### About this exercise
Find the line that contains "Instruction: Bookmark this". Restate it and each following line exactly, through the end of the records.

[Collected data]
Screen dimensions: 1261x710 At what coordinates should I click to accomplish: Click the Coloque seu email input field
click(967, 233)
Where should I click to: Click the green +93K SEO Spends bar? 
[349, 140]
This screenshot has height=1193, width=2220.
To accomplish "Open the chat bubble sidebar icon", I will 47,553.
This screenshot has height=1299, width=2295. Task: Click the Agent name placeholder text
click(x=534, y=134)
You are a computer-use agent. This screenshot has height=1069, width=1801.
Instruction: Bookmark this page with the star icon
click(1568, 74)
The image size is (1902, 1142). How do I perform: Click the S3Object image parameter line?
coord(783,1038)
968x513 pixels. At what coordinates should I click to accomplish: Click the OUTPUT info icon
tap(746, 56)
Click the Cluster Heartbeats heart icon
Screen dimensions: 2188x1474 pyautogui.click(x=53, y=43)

### Written answer
Instruction: Bookmark this page with the star icon
click(1568, 74)
The image size is (1902, 1142). How do I perform: Click the S3Object image parameter line?
coord(783,1038)
968x513 pixels. At what coordinates should I click to accomplish: Click the OUTPUT info icon
tap(746, 56)
Click the Cluster Heartbeats heart icon
Screen dimensions: 2188x1474 pyautogui.click(x=53, y=43)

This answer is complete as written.